Entries drawn from a collection:
== == ==

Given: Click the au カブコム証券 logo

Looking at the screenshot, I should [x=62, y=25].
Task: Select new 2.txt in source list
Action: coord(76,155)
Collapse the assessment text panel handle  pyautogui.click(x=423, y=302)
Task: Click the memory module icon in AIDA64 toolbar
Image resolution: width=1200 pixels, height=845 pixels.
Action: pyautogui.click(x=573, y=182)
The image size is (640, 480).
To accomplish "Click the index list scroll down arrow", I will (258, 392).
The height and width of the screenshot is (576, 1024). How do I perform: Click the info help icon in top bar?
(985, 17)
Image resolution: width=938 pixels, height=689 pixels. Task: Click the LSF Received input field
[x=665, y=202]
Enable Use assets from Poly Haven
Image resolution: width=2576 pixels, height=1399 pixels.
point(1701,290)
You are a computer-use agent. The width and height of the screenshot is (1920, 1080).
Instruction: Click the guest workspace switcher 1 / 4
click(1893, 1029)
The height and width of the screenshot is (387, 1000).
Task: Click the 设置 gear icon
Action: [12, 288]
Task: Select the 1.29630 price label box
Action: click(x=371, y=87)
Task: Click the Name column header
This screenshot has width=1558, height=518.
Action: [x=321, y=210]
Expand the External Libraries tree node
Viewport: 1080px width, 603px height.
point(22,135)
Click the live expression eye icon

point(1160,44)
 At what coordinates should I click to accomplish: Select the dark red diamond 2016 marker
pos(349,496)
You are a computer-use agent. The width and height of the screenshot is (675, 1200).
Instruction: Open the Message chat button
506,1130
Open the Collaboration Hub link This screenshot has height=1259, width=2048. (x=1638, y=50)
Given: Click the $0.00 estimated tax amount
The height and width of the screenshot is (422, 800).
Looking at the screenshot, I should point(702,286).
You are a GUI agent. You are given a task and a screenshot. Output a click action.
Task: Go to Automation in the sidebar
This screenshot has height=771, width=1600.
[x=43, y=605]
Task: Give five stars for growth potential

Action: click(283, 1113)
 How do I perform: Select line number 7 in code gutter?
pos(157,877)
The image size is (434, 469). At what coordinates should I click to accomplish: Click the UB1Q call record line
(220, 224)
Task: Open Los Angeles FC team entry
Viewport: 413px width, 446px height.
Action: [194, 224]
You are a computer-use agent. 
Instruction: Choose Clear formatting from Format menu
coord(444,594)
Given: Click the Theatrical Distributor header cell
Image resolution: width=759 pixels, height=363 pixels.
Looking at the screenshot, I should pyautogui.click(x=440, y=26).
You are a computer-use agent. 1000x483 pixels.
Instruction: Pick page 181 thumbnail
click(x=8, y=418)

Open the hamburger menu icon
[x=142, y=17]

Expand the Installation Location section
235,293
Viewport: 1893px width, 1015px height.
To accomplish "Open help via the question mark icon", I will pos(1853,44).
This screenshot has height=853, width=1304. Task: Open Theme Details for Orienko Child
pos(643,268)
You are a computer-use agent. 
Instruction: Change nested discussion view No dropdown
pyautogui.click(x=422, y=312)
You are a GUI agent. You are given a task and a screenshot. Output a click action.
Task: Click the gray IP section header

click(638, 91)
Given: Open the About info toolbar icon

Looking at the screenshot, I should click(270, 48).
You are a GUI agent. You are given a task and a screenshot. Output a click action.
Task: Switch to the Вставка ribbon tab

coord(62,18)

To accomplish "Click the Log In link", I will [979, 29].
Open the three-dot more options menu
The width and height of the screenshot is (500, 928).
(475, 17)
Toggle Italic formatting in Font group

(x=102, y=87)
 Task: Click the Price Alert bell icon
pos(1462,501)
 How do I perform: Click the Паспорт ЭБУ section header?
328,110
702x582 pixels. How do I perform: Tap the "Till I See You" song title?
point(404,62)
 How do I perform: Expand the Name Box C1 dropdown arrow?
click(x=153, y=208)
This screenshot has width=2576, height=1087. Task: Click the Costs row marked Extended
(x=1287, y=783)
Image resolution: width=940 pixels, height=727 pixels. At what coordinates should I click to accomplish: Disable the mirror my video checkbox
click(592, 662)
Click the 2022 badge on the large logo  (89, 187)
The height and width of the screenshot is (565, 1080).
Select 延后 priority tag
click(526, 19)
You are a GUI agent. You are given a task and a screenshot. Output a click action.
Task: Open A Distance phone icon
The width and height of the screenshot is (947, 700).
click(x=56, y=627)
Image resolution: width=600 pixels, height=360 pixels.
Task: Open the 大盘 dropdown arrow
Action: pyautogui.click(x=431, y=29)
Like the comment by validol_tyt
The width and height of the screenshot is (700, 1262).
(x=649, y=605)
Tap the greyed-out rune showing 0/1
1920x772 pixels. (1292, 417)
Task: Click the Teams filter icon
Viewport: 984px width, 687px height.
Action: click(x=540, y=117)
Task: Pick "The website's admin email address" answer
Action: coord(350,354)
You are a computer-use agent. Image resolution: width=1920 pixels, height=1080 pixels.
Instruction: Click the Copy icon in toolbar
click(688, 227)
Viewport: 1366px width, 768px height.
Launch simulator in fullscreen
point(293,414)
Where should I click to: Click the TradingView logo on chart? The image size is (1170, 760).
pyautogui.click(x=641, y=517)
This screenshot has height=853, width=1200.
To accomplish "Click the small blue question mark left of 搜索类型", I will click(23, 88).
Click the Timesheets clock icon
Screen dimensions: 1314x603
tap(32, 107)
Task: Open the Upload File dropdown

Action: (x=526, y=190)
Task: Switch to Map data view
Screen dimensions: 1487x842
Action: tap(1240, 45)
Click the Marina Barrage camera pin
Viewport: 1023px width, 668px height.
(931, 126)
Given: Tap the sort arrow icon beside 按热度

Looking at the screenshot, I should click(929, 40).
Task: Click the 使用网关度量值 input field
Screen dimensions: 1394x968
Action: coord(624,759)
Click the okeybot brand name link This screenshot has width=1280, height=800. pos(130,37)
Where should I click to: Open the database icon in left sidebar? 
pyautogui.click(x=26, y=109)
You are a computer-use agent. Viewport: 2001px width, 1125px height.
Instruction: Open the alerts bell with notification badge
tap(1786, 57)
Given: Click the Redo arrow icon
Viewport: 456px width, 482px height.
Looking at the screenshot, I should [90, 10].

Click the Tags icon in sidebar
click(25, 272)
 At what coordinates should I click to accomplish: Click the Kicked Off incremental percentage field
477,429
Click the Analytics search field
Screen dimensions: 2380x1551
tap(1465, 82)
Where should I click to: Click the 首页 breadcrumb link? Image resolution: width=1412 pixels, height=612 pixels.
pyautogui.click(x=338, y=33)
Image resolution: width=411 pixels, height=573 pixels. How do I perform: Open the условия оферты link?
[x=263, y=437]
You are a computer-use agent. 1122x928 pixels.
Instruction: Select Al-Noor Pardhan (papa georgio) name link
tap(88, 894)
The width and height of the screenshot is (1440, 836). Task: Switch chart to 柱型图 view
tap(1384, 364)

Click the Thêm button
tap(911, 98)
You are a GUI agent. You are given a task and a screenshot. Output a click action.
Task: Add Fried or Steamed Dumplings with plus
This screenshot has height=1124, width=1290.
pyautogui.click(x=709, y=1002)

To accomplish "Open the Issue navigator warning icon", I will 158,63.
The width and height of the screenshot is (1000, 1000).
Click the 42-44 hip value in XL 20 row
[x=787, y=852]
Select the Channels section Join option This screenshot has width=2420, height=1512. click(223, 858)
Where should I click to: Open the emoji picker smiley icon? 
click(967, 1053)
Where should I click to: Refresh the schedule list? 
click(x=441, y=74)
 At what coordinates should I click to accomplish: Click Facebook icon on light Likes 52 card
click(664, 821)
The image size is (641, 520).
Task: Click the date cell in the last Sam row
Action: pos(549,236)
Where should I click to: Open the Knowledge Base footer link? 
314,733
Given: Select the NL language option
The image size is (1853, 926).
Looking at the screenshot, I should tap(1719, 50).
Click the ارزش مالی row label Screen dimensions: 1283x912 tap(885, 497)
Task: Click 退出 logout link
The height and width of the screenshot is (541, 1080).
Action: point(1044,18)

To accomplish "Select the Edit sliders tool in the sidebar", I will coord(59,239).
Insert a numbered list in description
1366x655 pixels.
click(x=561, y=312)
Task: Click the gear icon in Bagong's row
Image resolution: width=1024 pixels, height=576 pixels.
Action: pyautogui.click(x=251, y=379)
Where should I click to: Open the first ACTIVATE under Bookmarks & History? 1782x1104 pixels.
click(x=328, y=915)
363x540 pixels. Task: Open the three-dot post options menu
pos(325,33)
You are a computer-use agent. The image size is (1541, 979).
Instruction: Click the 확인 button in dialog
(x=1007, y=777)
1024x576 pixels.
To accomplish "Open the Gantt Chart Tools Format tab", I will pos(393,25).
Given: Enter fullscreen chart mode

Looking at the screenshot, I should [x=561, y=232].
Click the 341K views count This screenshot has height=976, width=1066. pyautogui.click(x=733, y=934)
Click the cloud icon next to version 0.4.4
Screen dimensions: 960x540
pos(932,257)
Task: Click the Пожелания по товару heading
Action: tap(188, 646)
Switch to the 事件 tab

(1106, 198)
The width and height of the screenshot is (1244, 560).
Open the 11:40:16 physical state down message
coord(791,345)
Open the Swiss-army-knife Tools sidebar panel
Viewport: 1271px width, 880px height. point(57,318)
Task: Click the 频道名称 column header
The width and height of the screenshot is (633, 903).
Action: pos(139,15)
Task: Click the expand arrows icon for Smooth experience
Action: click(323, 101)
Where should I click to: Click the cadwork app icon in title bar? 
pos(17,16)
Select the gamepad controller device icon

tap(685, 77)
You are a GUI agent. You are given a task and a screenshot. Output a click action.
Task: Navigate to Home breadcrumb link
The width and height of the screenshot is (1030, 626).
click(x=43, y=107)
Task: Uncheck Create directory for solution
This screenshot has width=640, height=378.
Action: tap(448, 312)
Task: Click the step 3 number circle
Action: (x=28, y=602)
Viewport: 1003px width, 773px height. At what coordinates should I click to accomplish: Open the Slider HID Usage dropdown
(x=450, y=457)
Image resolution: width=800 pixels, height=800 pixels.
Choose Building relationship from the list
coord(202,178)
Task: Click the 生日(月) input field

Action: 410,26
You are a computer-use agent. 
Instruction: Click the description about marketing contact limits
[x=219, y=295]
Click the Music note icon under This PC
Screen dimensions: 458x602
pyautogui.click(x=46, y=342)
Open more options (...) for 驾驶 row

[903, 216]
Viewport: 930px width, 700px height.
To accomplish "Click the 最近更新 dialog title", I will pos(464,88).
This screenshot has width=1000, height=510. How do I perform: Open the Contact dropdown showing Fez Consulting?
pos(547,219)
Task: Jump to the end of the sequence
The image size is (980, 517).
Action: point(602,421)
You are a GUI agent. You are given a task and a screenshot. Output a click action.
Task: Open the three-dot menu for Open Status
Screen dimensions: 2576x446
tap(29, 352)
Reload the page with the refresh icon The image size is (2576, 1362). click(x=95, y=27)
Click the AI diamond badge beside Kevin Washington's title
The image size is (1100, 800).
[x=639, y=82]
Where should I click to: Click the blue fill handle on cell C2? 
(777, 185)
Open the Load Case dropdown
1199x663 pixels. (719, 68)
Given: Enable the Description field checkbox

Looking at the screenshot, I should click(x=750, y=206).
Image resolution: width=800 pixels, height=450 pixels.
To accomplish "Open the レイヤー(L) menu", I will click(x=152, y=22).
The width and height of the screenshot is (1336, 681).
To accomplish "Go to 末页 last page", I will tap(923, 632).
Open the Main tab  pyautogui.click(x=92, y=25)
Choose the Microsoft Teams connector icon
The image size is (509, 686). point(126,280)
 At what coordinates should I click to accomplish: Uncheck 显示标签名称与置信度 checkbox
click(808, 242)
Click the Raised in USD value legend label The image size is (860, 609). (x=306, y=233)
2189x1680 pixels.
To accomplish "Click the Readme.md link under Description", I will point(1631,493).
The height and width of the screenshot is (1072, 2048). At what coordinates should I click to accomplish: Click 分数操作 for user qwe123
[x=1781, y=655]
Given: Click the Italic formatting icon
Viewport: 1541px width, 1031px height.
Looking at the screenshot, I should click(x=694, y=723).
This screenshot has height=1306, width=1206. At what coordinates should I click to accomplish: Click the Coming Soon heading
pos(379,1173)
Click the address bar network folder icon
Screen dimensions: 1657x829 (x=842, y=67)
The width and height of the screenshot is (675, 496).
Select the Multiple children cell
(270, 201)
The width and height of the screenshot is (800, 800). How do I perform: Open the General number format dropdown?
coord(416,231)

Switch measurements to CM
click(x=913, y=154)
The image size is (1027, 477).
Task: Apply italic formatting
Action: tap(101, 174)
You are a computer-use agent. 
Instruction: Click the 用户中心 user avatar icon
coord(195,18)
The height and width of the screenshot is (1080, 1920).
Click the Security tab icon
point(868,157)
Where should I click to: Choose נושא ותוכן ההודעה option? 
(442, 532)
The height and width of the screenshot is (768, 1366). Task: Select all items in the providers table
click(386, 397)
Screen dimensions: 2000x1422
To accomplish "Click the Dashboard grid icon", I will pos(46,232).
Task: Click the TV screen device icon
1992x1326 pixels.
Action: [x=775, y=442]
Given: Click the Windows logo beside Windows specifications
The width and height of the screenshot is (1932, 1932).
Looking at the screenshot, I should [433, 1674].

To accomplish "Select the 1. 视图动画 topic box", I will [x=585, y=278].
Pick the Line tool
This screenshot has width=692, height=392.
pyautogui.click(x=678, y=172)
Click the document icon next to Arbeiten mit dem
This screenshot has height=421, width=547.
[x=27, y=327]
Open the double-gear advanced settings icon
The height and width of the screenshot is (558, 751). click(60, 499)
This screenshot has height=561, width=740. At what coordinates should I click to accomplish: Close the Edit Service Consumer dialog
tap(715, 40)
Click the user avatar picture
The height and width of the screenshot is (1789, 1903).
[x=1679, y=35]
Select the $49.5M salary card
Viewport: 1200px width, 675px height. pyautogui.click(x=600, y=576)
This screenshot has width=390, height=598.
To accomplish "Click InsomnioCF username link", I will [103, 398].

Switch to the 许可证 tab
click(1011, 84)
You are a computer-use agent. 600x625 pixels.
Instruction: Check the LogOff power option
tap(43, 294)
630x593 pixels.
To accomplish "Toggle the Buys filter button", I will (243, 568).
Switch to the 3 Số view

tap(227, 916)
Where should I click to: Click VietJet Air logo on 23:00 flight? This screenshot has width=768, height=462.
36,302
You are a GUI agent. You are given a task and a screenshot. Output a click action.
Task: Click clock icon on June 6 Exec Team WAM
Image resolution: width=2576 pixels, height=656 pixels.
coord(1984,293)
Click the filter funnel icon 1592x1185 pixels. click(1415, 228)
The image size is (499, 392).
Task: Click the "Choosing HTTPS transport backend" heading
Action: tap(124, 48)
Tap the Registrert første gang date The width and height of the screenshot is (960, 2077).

== == ==

Output the data verbatim, starting at its first line and ending at the line that contains "point(1701,290)", including both of those lines.

Given: Click the au カブコム証券 logo

Looking at the screenshot, I should [x=62, y=25].
Task: Select new 2.txt in source list
Action: coord(76,155)
Collapse the assessment text panel handle  pyautogui.click(x=423, y=302)
Task: Click the memory module icon in AIDA64 toolbar
Image resolution: width=1200 pixels, height=845 pixels.
Action: pyautogui.click(x=573, y=182)
The image size is (640, 480).
To accomplish "Click the index list scroll down arrow", I will (258, 392).
The height and width of the screenshot is (576, 1024). How do I perform: Click the info help icon in top bar?
(985, 17)
Image resolution: width=938 pixels, height=689 pixels. Task: Click the LSF Received input field
[x=665, y=202]
Enable Use assets from Poly Haven
Image resolution: width=2576 pixels, height=1399 pixels.
point(1701,290)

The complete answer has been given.